Marie avait jeté un coup d’œil pour voir ce que je cuisinais pendant que je parlais, et son visage s’était plissé en un sourire. Sa garde semblait baissée après avoir pris un bain parce qu’elle n’avait pas remarqué que l’un de ses boutons de pyjama était défait, et je pouvais voir son décolleté rose d’elfe... Je ne devrais pas regarder là...

J’avais réussi à me maîtriser, puis j’avais versé du riz dans un bol, suivi d’une escalope avec des œufs suintants.
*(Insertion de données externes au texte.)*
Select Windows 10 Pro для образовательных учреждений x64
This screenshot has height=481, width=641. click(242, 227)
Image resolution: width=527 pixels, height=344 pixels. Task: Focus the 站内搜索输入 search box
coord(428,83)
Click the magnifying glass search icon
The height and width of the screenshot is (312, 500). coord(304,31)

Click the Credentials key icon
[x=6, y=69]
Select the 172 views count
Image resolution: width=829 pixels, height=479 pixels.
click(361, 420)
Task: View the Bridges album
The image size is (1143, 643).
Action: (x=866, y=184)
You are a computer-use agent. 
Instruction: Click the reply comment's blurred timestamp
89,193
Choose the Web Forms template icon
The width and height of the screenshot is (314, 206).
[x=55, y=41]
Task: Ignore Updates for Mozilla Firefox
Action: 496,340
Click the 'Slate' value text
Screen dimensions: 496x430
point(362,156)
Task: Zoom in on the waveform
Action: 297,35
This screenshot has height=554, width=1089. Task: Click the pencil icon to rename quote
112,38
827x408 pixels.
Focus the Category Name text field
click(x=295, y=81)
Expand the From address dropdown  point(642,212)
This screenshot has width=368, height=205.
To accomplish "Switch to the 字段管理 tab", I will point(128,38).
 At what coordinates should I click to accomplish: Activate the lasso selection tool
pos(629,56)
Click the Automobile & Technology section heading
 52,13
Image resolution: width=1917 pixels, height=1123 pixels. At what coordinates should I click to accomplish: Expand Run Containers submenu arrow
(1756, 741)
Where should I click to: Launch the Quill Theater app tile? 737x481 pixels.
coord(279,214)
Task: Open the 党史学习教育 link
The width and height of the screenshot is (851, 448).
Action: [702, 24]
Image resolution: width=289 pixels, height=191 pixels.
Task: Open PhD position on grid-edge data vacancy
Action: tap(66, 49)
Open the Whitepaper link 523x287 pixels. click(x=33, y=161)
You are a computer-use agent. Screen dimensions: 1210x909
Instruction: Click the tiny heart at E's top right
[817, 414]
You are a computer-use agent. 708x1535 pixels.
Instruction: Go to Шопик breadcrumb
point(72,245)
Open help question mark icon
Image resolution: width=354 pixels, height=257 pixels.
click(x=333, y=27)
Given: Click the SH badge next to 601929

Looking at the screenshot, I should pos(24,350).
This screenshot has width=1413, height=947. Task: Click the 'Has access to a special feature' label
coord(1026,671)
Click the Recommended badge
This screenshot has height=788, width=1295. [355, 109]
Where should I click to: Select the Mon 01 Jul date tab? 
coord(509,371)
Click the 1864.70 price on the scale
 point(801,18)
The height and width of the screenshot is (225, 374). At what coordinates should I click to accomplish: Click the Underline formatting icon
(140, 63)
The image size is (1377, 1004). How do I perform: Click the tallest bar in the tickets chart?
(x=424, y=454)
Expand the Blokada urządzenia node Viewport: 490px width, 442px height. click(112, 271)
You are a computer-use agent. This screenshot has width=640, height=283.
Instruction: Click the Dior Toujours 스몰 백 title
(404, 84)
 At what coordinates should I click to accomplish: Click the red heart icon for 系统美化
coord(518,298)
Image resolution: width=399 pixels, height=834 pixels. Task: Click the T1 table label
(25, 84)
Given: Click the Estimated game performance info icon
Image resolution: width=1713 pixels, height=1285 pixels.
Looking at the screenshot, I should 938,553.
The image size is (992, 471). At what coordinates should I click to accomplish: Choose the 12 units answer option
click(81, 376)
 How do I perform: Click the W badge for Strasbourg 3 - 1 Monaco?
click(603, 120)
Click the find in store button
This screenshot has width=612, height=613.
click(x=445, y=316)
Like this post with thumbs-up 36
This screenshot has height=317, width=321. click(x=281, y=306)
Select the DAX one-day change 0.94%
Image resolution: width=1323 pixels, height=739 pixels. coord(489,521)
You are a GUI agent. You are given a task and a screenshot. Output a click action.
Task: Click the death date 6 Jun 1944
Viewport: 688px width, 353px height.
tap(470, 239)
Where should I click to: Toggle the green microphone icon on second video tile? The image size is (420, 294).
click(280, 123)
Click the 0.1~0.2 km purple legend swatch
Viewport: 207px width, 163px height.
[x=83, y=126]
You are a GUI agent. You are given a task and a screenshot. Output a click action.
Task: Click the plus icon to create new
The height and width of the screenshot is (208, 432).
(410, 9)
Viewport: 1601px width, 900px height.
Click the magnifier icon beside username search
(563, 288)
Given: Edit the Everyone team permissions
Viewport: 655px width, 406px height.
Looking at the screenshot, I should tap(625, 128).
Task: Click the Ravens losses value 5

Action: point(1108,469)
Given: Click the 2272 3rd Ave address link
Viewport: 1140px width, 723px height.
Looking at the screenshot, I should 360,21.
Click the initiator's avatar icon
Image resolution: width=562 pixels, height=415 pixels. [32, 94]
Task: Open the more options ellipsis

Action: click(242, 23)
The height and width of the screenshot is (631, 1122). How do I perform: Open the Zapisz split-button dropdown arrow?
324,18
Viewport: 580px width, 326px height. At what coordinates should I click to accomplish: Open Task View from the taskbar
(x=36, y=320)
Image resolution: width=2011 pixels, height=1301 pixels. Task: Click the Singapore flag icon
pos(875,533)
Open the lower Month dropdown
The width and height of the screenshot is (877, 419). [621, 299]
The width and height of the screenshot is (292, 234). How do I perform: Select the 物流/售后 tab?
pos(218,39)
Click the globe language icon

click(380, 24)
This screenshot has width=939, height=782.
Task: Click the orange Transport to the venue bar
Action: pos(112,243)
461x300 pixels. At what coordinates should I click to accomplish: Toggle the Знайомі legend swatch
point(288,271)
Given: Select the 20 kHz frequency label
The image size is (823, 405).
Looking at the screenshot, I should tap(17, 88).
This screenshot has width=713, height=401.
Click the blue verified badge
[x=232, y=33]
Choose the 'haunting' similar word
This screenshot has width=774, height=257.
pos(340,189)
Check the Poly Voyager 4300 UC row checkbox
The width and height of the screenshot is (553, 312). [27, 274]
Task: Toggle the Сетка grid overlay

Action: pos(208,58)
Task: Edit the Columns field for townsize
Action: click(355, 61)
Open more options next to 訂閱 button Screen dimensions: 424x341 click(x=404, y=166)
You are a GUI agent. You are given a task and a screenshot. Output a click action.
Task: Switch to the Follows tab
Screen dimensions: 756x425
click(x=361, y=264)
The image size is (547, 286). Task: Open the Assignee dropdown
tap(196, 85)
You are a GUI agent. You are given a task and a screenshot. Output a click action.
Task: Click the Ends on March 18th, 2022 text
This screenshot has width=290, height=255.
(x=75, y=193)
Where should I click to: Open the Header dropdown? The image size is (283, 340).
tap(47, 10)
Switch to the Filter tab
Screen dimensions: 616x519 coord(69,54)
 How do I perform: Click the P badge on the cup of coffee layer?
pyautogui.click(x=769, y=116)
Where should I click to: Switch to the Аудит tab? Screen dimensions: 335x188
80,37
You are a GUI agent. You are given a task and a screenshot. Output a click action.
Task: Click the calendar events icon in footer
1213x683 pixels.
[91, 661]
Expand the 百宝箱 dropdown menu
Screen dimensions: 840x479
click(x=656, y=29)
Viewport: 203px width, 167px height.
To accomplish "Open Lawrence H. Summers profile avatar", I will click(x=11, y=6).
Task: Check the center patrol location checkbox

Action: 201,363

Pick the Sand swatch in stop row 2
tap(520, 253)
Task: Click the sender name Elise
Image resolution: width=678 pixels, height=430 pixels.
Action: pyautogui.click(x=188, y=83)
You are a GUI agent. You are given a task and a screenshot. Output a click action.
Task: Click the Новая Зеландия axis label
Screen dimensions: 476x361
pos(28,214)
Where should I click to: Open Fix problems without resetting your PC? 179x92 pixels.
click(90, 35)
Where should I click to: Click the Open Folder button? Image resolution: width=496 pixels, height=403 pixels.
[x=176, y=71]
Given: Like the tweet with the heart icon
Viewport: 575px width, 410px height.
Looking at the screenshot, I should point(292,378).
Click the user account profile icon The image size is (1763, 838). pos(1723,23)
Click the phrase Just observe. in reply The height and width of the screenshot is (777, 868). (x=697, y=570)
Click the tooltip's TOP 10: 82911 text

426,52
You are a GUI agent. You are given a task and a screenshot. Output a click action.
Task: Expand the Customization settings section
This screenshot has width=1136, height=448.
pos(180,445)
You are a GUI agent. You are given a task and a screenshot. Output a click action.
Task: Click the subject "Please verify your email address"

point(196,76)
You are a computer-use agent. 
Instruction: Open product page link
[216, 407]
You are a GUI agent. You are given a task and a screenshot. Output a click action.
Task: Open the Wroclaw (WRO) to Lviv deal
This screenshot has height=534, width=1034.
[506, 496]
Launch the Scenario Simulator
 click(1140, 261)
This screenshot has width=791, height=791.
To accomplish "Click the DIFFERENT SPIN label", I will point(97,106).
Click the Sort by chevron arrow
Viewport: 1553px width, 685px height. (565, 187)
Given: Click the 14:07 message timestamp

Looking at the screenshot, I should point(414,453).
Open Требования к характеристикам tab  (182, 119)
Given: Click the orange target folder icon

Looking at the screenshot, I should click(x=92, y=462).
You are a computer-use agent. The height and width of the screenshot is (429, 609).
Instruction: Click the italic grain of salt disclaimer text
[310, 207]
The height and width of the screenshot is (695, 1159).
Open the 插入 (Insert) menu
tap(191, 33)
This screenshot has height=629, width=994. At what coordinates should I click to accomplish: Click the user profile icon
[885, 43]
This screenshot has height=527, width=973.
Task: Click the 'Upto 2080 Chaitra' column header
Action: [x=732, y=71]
Tout au long de ce processus, l’elfe avait regardé avec des sourcils plissés par la concentration.

« Ça va être délicieux. Je peux déjà le dire, » marmonna Marie.

« Pourquoi marmonnes-tu comme ça... ? » demandai-je.

C’était mignon comme elle se plissait le nez à chaque reniflement. J’aimais le fait d’avoir pu voir ses côtés de jeune fille et d’enfant depuis qu’elle était venue au monde. Je ne l’aurais jamais vue comme ça dans des ruines ou un donjon dans son monde.